Directions:
Change every "Click" in the items to "Tap" and leave all other text unchanged. Omit the pictures from your answer.

(Click-target data)
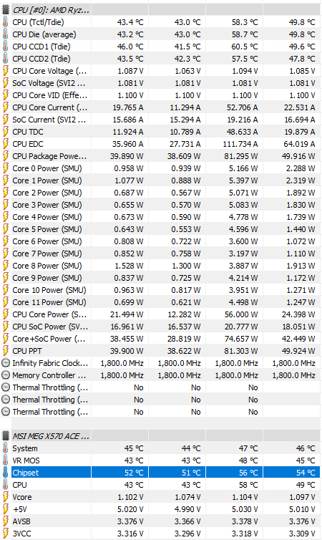Screen dimensions: 322x540
Task: Click the thermometer icon beside VR MOS
Action: (x=5, y=461)
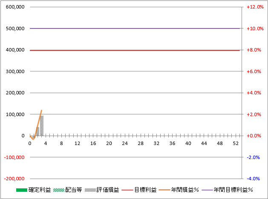Select the -4.0% blue axis label

[255, 179]
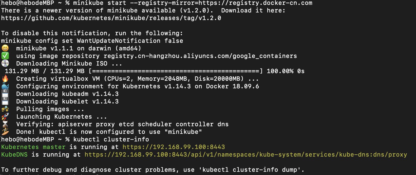
Task: Click the green Kubernetes master label
Action: coord(33,147)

Final result:
Screen dimensions: 322x540
Task: Tap the thermometer icon beside VR MOS
Action: (x=5, y=461)
Select the -4.0% blue axis label

[255, 179]
Task: Tap the green Kubernetes master label
Action: coord(33,147)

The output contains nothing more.